# Pimp Project



## Joost.... (Jul 15, 2002)

Yes, the topic has been deleted and we`re starting over. This will be the final topic were pics wont vanish after a few weeks (i hope).










this is the project, a 79 cutlass supreme 



Last edited by Joost.... at Dec 2 2003, 11:50 AM


----------



## Joost.... (Jul 15, 2002)

taking out the interior











when you do this, put some tape or paper or whatever on the windows. I didnt do it, and nothing happened, so i guess i was lucky, but i was cutting some car in the junkyard for a friend and those sparks hit the windows and they got all black and nasty, so protect them!











I`ve cut out the centre part of the rear dash. This is were the minibar will go. Some reinforcements will be made later on, because if you do this, theres a chance of breaking the rear window when 3wheeling. 











Removing rust




















2 coats of black anti-rust paint were applied. I remember someone asking if that was sprayed on, but its done with a brush, doesnt have to be smooth because you wont see anything when its done.











the minibar, i just made it as big as possible, i dont measure alot, i dont draw too many plans, all from the eye and the mind










Its build from MDF 12mm (i think thats like 1/2 inch or something) and 1mm plywood which can be bend pretty easily.










the bottom of the backseats. No these are not holes to put amps in or anything like that, but the more space under the seat, the more you can do to make it comfertable. 



Last edited by Joost.... at Dec 2 2003, 03:01 PM


----------



## Joost.... (Jul 15, 2002)

The midconsole, just make two sides, straight, aslong as the length is good its alright. You can make out lines drawn on the sides. If i would saw along those lines the console would fit exactly on the floor. 










lay the console on the floor. In some places the gap between the floor and the console will be bigger then on others spots. Try to find the place where the gap is the biggest! Measure how big that gap is. Lets say its 4 inches for example.
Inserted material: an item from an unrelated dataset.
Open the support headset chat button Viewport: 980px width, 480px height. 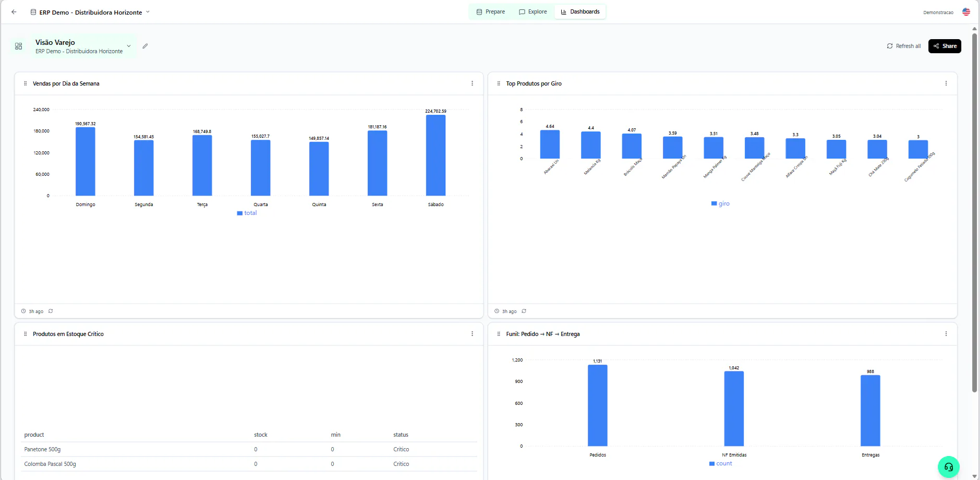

Now go along the console from front to back, and every inch, you start measuring from the floor, straight up, 4 inches, and make a dot on the console. You`ll end up with all these points drawn on the side of the console. if you connect those you will get the line you see in the pic above. 
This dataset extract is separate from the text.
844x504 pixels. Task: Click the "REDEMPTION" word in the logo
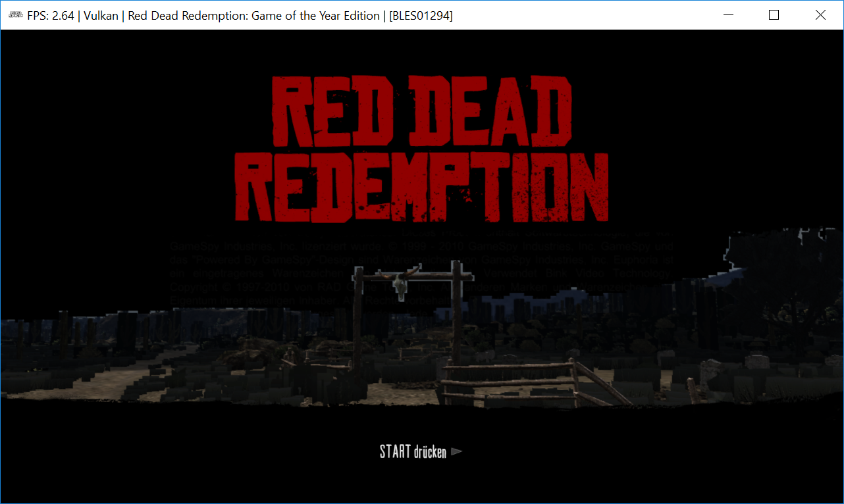click(421, 189)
take the console apart and screw the 2 sides against eachother so you will have two exact copies when you start cutting along the line.











look at that, it fits!


----------



## /\Chris/\ (Jul 23, 2003)

ewww!!!yea!!! looks great :biggrin:


----------



## Joost.... (Jul 15, 2002)

the midconsole seen from above, through the rearwindow. After the bottoms fits, the top can be shaped into the desired shape. I wanted it to flow down from the minibar into an armrest for the rearseat into a midconsole all the way to the dash. Like a waterfall :biggrin: 











this is a block that i secured to the floor, and holes were drilled through the sides, the idea is that the console fits over it, and a long bolt goes through the sides of the console and through the block, therefor locking the console in place. But im thinking or doing this in metal, welded, i didnt have a welder back then.
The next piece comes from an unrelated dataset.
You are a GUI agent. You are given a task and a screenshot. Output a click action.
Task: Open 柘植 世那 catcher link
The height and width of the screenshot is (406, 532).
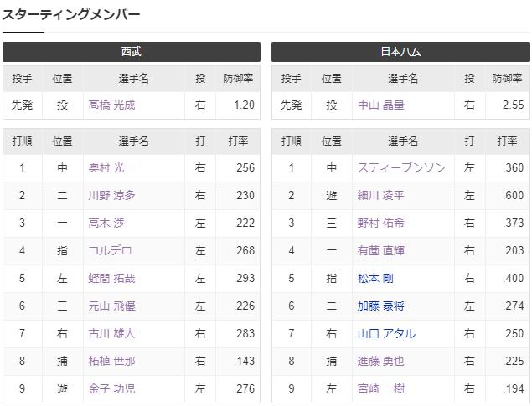coord(111,362)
so this is kinda like the base of the interior. The top of the console is also covered with the same plywood used in the minibar.


----------



## Joost.... (Jul 15, 2002)

when you have unbolted the steeringcolum (4 bolts right behind the dash, 4 bolts in the firewall) disconnect all the wires. I tend to put stickers and pieces of tape on all of those things with matching numbers, so if two plugs have a stickers 2 or 8 or whatever, i know that those should be connected. 

The column itself can be unbolted in the middle as you see on the pic, after 24 years it was very tight, pulling the steeringwheel towards you is the easiest way. DONT forget to unbolt the rod for the transmission...


----------



## Joost.... (Jul 15, 2002)

This frame is bolted to the origional dash, along the bottom. I think its pretty save to say that i you want to use this part, you either need to cut your dash up, or get another one from the junkyard.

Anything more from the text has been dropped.